Friday, October 11, 2013

To the end of the road - La Arena

Last month we drive to the end of Ruta 5 which is the major highway which runs from the far north on the Peruvian border to Chiloe Island. We drove to the end of the road to see if there were ferries over to Chiloe. You can see on the map below - location C is where we live. Location B is Pargua that has the ferries over to Chiloe.

 If you zoom in on the map, you can see the ferries going back and forth. This month we took Ruta 5 to Puerto Montt and turned left  onto Ruta 7 to see its end and this is what we found. Location A on the map.
The ferry takes pedestrians, cars, and trucks, and even buses from La Arena to Puelche
Just across a river  but in order to get to the lower third of the country this is the only way unless you want to go to Argentina

The end of the road

The bay of La Arena

We thought this little power generating plant for the locals was pretty cool
tapping the power of a waterfall

The road was in the process of being paved but rock slides are common

On the  way back, we checked out this park

The undergrowth is very dense and all surfaces are covered with moss and lichens

Some of the german immigrants got lost and died in this temperate jungle

We took the 1/2 hr walk but this park is vast and some of the trails are 8 hr + hikes
Over 20% of Chile's land is in national parks- some are huge and very remote
The Alerce tree also known as a larch is an evergreen conifer
They can grow to over 200 ft. tall and the oldest living tree is over 3600 years old!
This tree is a protected symbol of Patagonia


  1. I almost got arrested at the park when the park ranger was giving us a tour of the gardens surrounding the ranger station.
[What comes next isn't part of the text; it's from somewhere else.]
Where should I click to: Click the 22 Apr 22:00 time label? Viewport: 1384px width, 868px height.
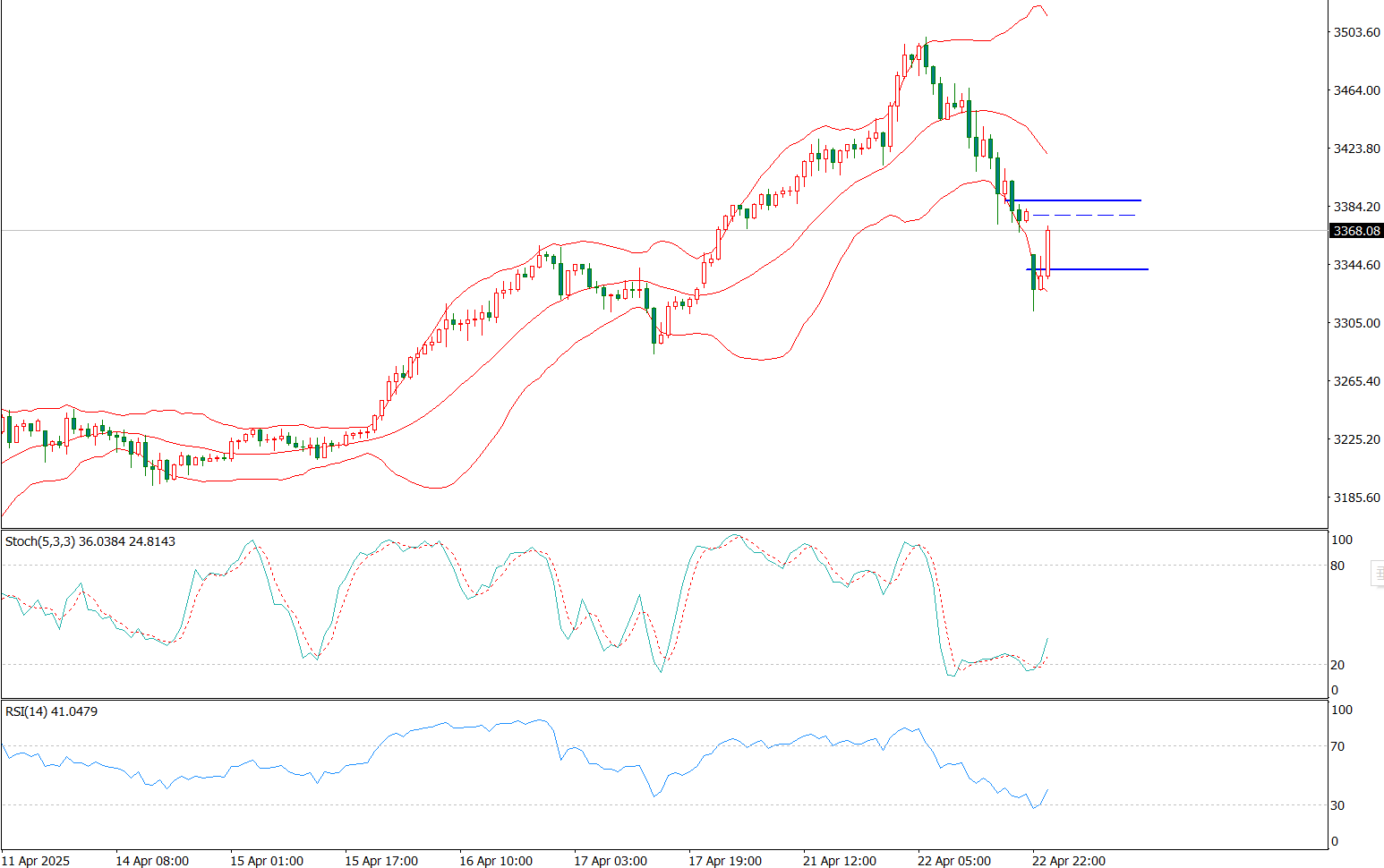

Since there were no Alerce trees in close walking distance, I asked him if there was a "little Alerce Tree". The ranger was kind enough to show us a little tree (seen above). I thought it looked a lot like a Cedar tree so I picked a little sprig from the tip of one of the small branches........ The ranger saw me do it as I was only 1 foot away and said "don't do that again"! OOOOOOPs international incident. As I was rubbing the sprig between my fingers to smell the sap he explained it took 40 years for that sprig to grow.
    I apologized and he said it was ok (we were not deported).


  2. Also the little HYDRO power generation site was really interesting. I liked that the Chilean government took advantage of the natural resource so readily available. Of course they over did everything about it (probably for distribution reasons), as I have seen similar stations that were privately owned that had a similar sized pipe and water outflow that were significant smaller.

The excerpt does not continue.